* _REQUIREMENT_
Please copy each line from the entries that contains the string "legend".

-- PROVIDED ENTRIES follows --

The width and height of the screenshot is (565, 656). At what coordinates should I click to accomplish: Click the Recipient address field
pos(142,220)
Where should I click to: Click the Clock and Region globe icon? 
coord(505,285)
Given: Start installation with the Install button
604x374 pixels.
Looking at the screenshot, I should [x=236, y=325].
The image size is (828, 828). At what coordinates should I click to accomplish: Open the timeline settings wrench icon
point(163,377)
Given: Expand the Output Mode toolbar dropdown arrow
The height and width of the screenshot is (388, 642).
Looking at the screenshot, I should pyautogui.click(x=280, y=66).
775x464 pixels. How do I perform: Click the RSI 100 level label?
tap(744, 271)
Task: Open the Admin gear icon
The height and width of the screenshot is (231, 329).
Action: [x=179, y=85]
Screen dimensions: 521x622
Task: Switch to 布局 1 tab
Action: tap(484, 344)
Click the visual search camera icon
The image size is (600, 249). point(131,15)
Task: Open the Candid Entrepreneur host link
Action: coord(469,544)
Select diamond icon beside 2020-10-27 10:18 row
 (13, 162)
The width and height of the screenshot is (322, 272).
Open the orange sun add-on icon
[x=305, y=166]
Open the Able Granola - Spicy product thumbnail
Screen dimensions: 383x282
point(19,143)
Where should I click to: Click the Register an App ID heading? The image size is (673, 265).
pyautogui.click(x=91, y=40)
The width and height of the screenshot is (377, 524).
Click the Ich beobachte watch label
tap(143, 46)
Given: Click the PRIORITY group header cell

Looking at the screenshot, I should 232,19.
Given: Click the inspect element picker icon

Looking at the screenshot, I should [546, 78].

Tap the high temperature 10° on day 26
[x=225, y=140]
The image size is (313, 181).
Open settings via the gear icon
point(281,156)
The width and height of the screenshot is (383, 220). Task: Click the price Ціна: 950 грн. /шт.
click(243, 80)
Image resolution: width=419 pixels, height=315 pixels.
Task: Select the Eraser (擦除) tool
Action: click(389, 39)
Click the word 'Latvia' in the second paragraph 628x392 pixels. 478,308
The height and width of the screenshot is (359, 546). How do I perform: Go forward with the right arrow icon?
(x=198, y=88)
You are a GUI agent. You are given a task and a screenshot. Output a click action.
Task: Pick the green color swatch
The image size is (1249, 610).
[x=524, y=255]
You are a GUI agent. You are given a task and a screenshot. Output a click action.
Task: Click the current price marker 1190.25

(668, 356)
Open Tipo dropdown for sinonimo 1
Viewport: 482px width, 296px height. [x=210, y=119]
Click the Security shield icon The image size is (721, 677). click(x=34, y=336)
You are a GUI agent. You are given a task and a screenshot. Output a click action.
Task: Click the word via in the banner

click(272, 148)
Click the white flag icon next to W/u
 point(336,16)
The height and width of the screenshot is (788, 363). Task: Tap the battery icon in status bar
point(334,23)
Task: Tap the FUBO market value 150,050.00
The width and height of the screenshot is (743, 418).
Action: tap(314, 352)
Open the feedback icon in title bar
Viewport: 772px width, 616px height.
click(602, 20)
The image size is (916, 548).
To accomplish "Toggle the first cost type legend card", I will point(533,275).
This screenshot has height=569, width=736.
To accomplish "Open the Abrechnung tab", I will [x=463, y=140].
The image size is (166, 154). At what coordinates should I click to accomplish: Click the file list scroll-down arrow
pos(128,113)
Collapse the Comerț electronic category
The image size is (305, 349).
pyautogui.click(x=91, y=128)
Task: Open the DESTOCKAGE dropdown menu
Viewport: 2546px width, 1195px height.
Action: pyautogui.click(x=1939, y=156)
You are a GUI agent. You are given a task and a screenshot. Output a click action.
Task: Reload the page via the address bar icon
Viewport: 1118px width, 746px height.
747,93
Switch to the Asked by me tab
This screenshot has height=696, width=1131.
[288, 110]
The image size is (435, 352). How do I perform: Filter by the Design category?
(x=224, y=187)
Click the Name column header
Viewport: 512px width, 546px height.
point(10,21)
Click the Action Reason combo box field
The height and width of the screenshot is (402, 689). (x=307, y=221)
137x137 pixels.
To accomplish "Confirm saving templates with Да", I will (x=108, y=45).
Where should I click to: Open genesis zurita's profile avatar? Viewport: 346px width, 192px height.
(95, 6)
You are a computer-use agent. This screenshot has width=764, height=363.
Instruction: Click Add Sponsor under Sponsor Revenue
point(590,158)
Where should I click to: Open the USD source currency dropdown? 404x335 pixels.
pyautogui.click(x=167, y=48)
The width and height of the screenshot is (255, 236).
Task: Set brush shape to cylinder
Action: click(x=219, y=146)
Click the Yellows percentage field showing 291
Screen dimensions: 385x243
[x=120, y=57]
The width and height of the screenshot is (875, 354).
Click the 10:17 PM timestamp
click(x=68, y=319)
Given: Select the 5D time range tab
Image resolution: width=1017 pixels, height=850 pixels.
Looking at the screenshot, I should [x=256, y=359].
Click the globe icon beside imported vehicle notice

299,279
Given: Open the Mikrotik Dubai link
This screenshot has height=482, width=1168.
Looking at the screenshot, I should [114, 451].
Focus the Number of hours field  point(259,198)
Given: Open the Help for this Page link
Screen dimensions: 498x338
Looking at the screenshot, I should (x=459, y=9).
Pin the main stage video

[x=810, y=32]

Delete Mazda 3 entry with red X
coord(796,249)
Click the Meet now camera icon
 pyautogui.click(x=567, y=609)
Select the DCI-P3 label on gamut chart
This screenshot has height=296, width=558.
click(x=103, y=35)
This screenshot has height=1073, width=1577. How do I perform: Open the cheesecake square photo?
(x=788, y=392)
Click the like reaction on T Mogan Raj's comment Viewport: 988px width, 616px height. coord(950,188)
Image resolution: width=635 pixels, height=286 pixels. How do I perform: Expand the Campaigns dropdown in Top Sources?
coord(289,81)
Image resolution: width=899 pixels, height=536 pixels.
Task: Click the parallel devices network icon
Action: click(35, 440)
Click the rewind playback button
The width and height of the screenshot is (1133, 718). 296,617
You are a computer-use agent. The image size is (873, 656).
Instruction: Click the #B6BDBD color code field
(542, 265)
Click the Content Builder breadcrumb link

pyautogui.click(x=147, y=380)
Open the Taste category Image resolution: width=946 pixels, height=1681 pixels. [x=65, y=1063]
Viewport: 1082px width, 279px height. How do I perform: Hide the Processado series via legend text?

-- PROVIDED ENTRIES concluded --

* _SOLUTION TO THE EXERCISE_
To accomplish "Toggle the first cost type legend card", I will point(533,275).
Viewport: 1082px width, 279px height. How do I perform: Hide the Processado series via legend text?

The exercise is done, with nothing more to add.